Richard Clarke deserves thanks for speaking out to correct the historical and moral perspective of the aftermath of 9/11 in his Op Ed today in the Washington Post The Trauma of 9/11 Is No Excuse. His candour and reminder that some principles are meant to be enduring are of critical value in an age where the political spin and historical amnesia dominate.

The true costs of the US response to 9/11 have yet to be calculated. Today, we are neither losing nor winning two wars in Iraq and Afghanistan, at tremendous human and financial cost. Our surrogates are corrupt governments who hardly personify the lofty ideals we claim, and who in many cases are working against us. The withdrawal of US military forces from either country would probably result in a rapid collapse and disintegration of either national government, and the resumption of insurgency operations in urban and rural areas.

With this example, and with the examples of so many other US interventions, and with the inability (or unwillingness) of US policy to focus on the root causes of extremism rather than the symptoms, I see nothing on the horizon to convince me that the US engagements in Iraq or Afghanistan or the Long War against terrorism will be a success.

It is remarkable how soon public attention has abandoned the soaring rhetoric and unreality of the Bush Administration’s justifications for invading Afghanistan and Iraq. Yet while we have forgotten, others live amid the consequences of our actions. Hence, so must we.

Today, we are engaged in a vast policy of managing domestic political aspirations amidst the ruin we have created abroad. While we may believe that we can expunge the historical record after every 4-year election cycle, our Taleban and Al Quaeda opponents have a very different opinion. This is reality.

The idea that we can withdraw from Iraq, reinforce Afghanistan and “win” both conflicts is a political fantasy. Iraq has all but disintegrated as a single political entity, while its national government remains dominated by foreign and sectarian interests. The Shia government’s campaign against the Sunni “Sons of Iraq” will end in renewed bloodshed. Iranian influence has long consolidated over certain sections of Iraq, and will be there long after we leave. There will be no victory in Iraq, merely the management of diminishing expectations, defined by how few casualties and fatalities we measure per month.

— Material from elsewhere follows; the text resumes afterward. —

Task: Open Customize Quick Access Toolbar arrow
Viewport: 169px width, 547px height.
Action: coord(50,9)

The “Afpak” counter-insurgency will require at least a generation of massive military and technical assistance designed to take enduring majorities of citizens in both countries from the metaphorical dark ages into the contemporary middle class. Success will be defined by the extent to which corruption can be minimised, government services and education improved, minority and gender rights guaranteed, and religious extremism moderated. It will also require the lasting reform of the Pakistani intelligence services and military, which in itself will require a lasting peace between India and Pakistan and the resolution of the status of Kashmir.

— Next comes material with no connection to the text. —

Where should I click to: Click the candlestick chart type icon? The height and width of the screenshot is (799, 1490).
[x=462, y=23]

Public debate on these goals is non-existent. We hear that we have to “save Pakistan” (who wants nuclear weapons in the hand of Al Quaeda, after all), but we hear nothing of the magnitude or cost of this goal.

As with so many other American engagements, I can foresee a point somewhere in the future when the goalposts are shifted, victory is declared, and the troops are withdrawn with a minimum of fanfare. It is, after all, the same strategy that has been followed in so many past engagements.

In the meantime, we will have further indebted our country and taken hundreds or thousands of casualties for a political objective in which we have no real vital interest, or which could have been handled more effectively through alternative means.

It’s hardly “change we can believe in.” It’s more like “business as usual.”